Ainsi celui du vêtement : des habits fossilisés de la Lessive, œuvre sculpturale et sociocritique de 1969, au travestissement (comme dans sa fameuse action photographique des 24 heures de la vie d’une femme ordinaire, de 1974, où il accomplit en travesti d’occasion les moments et fantasmes féminins répertoriés d’après sondage) ; de l’objet : en initiant, par-delà le ready-made duchampien, une forme d’« ultra-détournement » dépassant les théories situationnistes et visant à l’instauration d’un certain sublime du négatif (réalisant, par exemple, une réplique à l’échelle de la guillotine afin d’abolir la peine de mort d’abord comme objet, Piège pour une exécution capitale, 1971, filmé en 1979, ou bien des détournements d’objets d’art contemporains, révisés à l’aune critique de ses propres matériaux « corporels », Parodie d’une collection, 1971) ; ou encore des signes et supports de la valeur d’échange : de l’or (proposant notamment dans le Contrat pour un corps, de 1972, de transformer votre squelette en œuvre d’art selon trois types de contrats, privilégiant soit le fait esthétique, soit l’objet, ou le fait sociologique, ce dernier entraînant le plaquage or de votre dépouille), au substitut conceptuel de l’échange commercial (Manifeste du chèque, 1971), et jusqu’à la planche de billets (Monnaie du sang, 1994).

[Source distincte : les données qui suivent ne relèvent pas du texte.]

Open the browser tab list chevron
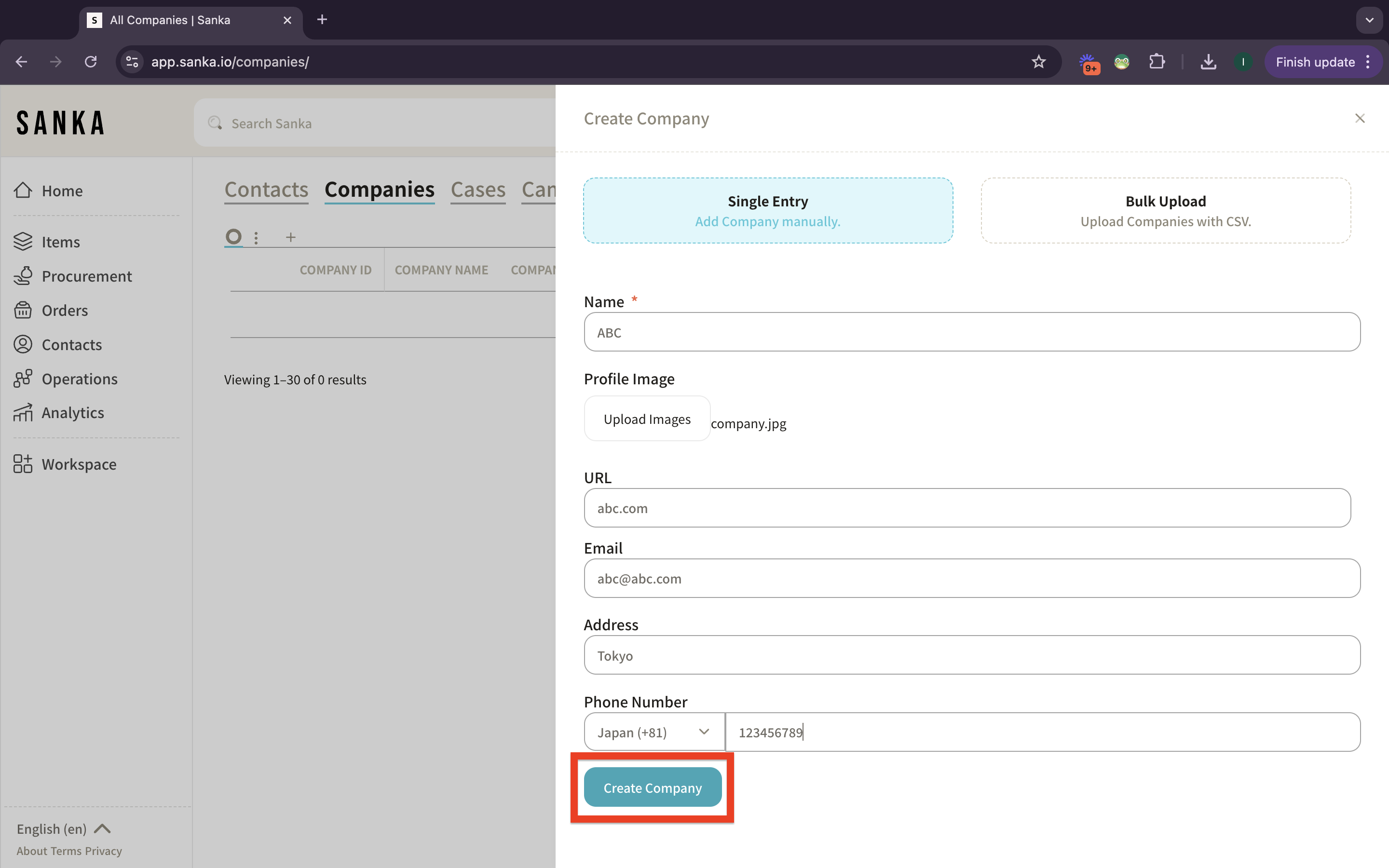Image resolution: width=1389 pixels, height=868 pixels. [x=1370, y=20]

Constat critique, détournement parodique, provocation ambiguë à l’action, à l’échange et au sublime, le corps, qu’il appelle « viande socialisée consciente », est toujours envisagé par Journiac non seulement comme le « donné fondamental » de l’expérience humaine, mais surtout comme une question et une objection opposée aux formes de l’arbitraire (esthétique, politique, sexuel…). Cette pratique d’objection engagée dans toutes les facettes de l’existence fait de Journiac une sorte de « réaliste corporel », dont l’œuvre tout entière se tient sur le fil du rasoir entre les formes manifestes de l’incorporation ou de la représentation sociétale et la provocation à un incertain sacré de la présence en acte (ainsi le Référendum Journiac qu’il organisa en 1970 ne comportait-il aucun message politique mais une simple pétition d’existence).

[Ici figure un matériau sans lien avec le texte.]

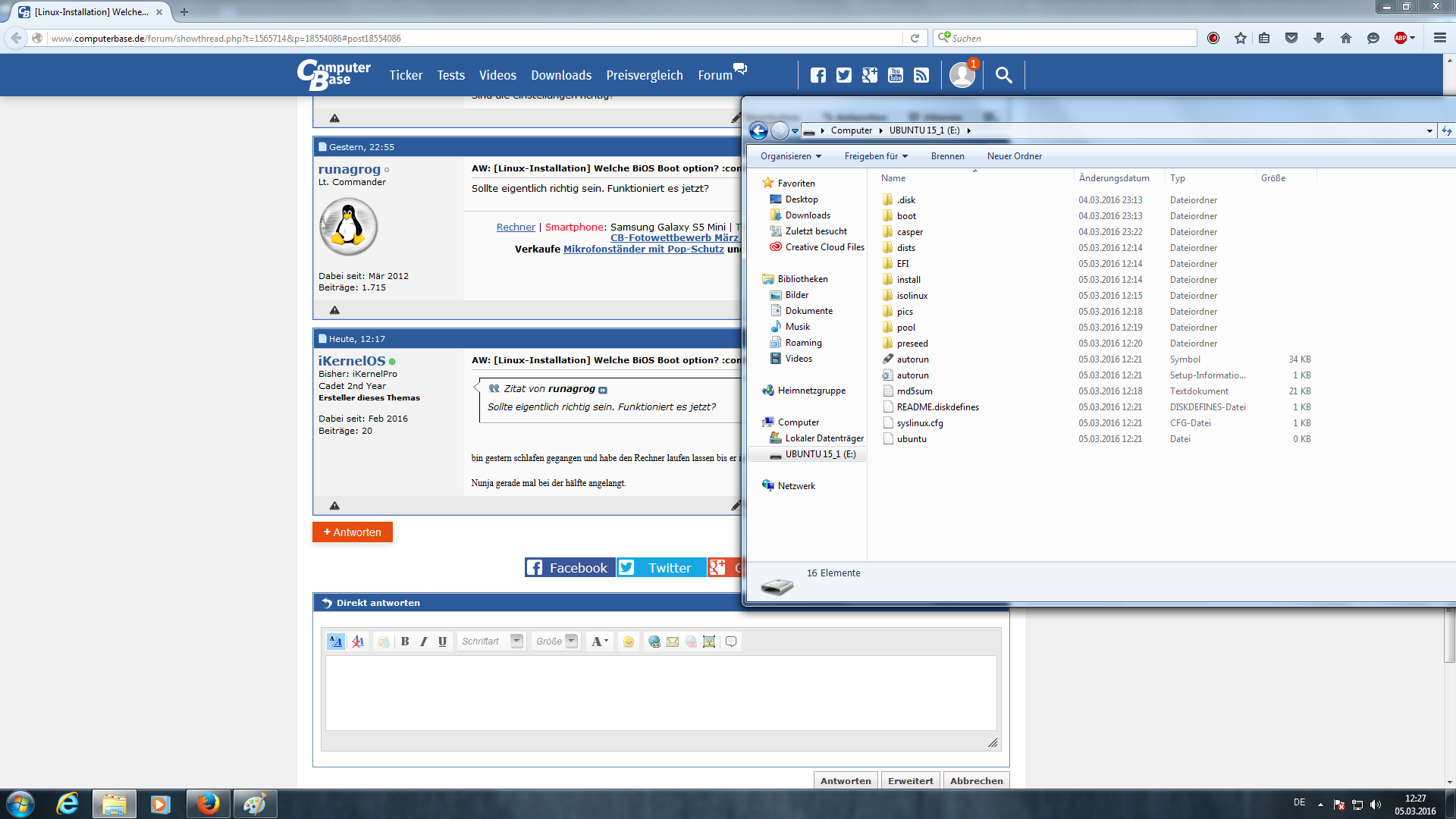This screenshot has height=819, width=1456.
Task: Open the ComputerBase search magnifier icon
Action: tap(1003, 75)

Profondément marqué par la pandémie du sida dès le début des années 1980, l’œuvre de Journiac s’infléchit, jusqu’à sa mort en 1995, dans une pratique artistique inédite, sorte d’œuvre compassionnelle généralisée ou de chemin de croix du corps altéré, passant par un Dispositif de meurtre et inauguration (1985), où l’artiste se nie lui-même et se voue, corps et âme, à un Rituel de transmutation du corps souffrant au corps transfiguré, « pur don et dur refus » des conditions inaliénables du vivant.
Vincent Labaume.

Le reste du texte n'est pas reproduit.